1.3. Using the Python Library¶
The xGT client is a Python library, xgt
, that connects to a running xGT server.
This section gives a brief overview of using xgt
to perform graph analytics with xGT.
Section Graph Thinking provides a tutorial on graph analysis with xGT, including how to think of and model your data as a graph.
The first step is to connect to the server which returns a Connection
object. This object is used to drive the server to perform graph analysis.
To learn more about connecting to a server, see Connecting to a Server:
import xgt
server = xgt.Connection(host = 'localhost')
The second step is to create a new graph by creating one or more vertex and edge frames. The example below defines an empty graph on the server:
vertex_frame = server.create_vertex_frame(name = 'VertexFrame',
schema = [['id', xgt.INT]],
key = 'id')
edge_frame = server.create_edge_frame(name = 'EdgeFrame',
source = 'VertexFrame',
target = 'VertexFrame',
schema = [['source_id', xgt.INT],
['target_id', xgt.INT],
['value', xgt.TEXT]],
source_key = 'source_id',
target_key = 'target_id')
In this example, vertex_frame
and edge_frame
are frame proxy objects that can be used to load data into the graph and obtain basic information about it.
To read more about frame types in xGT as well as the API for creating and modifying frames, see Frames and Namespaces and Frame Management.
The third step is to load data into the graph. Data Movement discusses loading data in detail.
The fourth step is to run queries to search for graph patterns. Queries are Python strings following the Trovares Query Language (TQL) syntax:
query = """
MATCH (a)-[e1:EdgeFrame]->(b)<-[e2:EdgeFrame]-(c)
WHERE e1.value = e2.value
RETURN COUNT(*)
"""
job = server.run_job(query)
For more information on running queries, see Job Management. Sections The Trovares Query Language (TQL) and TQL for Cypher Users discuss TQL.
1.3.1. Multiprocessing¶
There are some limitations on using multiple processes in Python with xgt. When creating multiple processes, xgt requires that the connection must be created after all processes have forked within a specific process. Creating a connection and then forking will not work correctly.

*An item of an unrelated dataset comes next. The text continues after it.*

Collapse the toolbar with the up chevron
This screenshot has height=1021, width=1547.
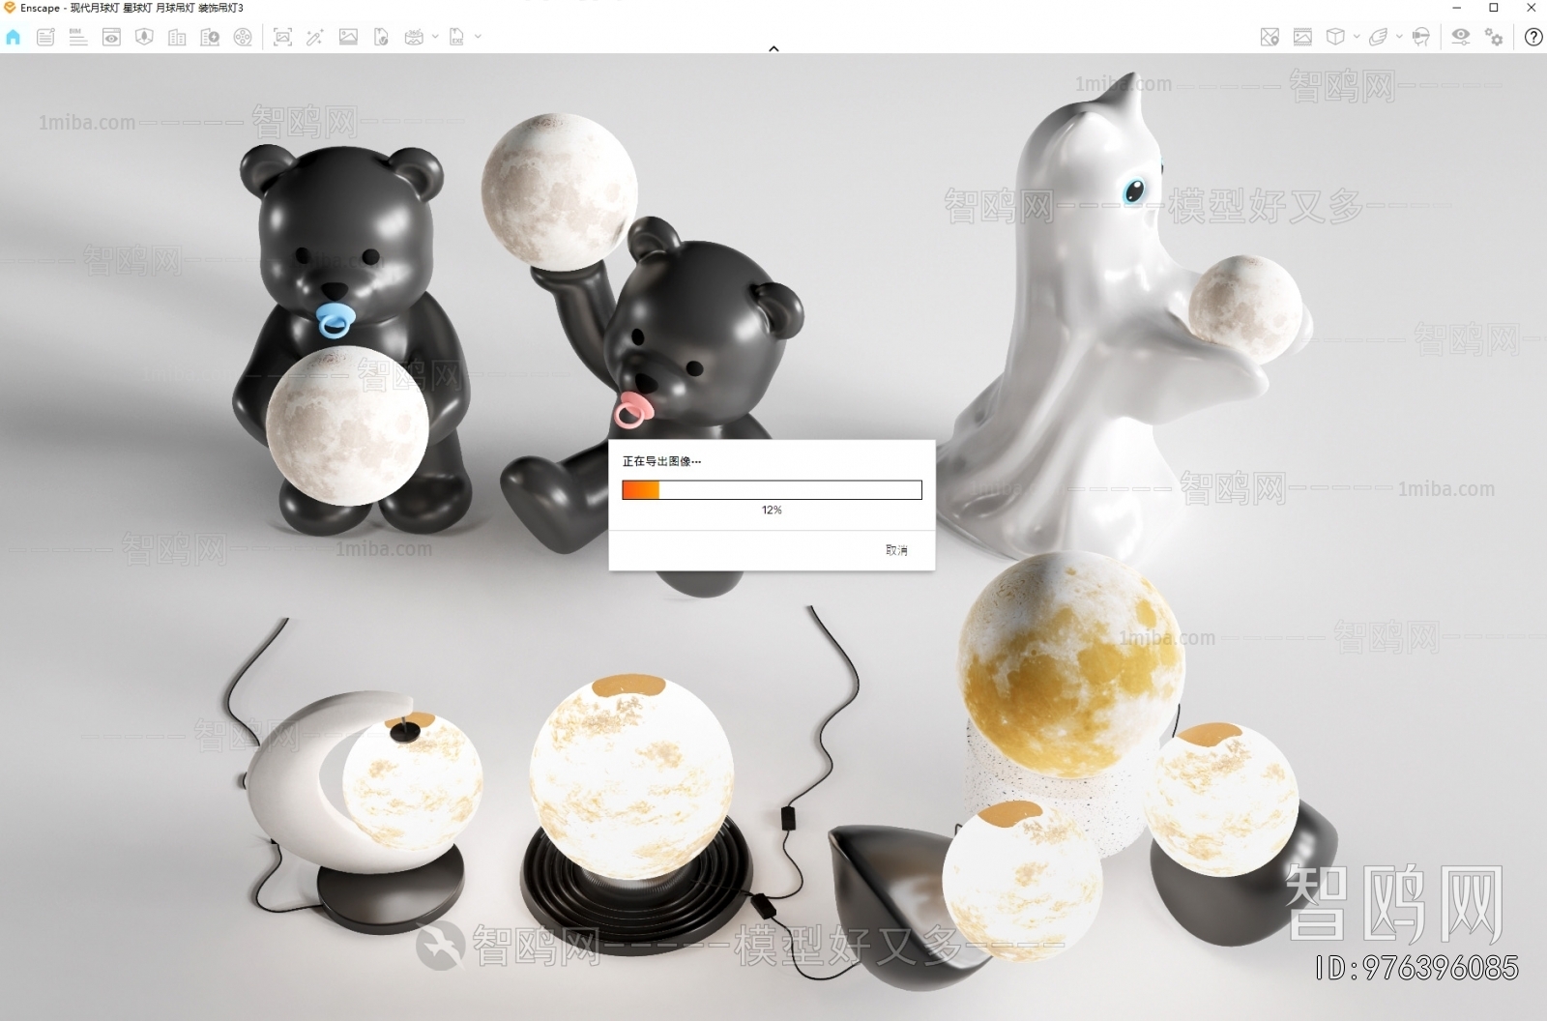click(774, 48)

This means a user may do the following common scenarios:
Fork processes and create a connection within the newly forked processes (so long as the user doesn’t fork again within these processes).
Fork processes from parent process and then create a connection in the parent.

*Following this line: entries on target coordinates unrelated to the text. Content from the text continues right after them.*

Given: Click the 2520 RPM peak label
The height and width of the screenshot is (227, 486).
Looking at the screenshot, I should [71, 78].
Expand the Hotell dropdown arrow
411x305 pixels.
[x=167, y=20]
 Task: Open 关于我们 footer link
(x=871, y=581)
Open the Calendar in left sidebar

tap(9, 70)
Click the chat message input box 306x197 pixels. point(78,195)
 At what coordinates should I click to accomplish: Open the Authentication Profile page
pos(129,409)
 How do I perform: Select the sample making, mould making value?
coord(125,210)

An example of how to use multiprocessing with xgt:
from multiprocessing import Process
import xgt
def process(query):
server = xgt.Connection(host = 'localhost')

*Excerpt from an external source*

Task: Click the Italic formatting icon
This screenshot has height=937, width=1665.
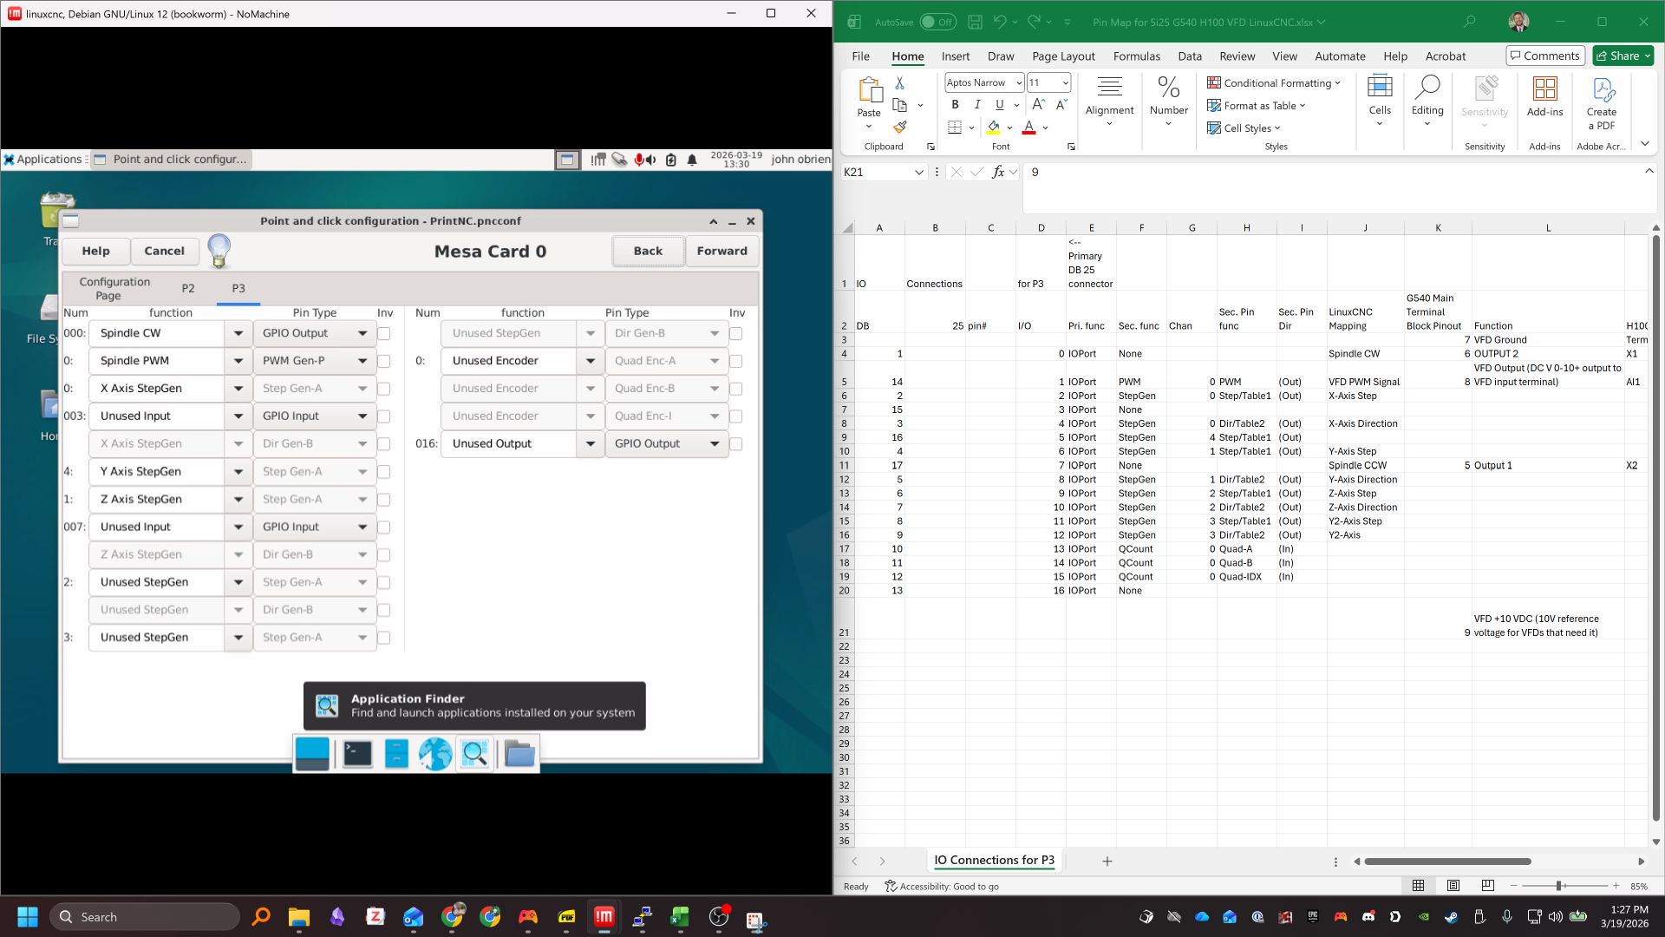Action: click(x=977, y=104)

job = server.run_job(query)
query = """
MATCH (a)-[e1:EdgeFrame]->(b)<-[e2:EdgeFrame]-(c)
WHERE e1.value = e2.value
RETURN COUNT(*) INTO result
"""
p = Process(target = process, args = (query,))
p.start()
server = xgt.Connection(host = 'localhost')
p.join()
result = server.get_table_frame('result')
An example of an incorrect way to use multiprocessing:
from multiprocessing import Process
import xgt
server = xgt.Connection(host = 'localhost')
def process(query):
job = server.run_job(query)
query = """
MATCH (a)-[e1:EdgeFrame]->(b)<-[e2:EdgeFrame]-(c)
WHERE e1.value = e2.value
RETURN COUNT(*) INTO result
"""
p = Process(target = process, args = (query,))
p.start()
p.join()
result = server.get_table_frame('result')
These limitations only apply to libraries that use fork. Libraries that use multithreading work as expected.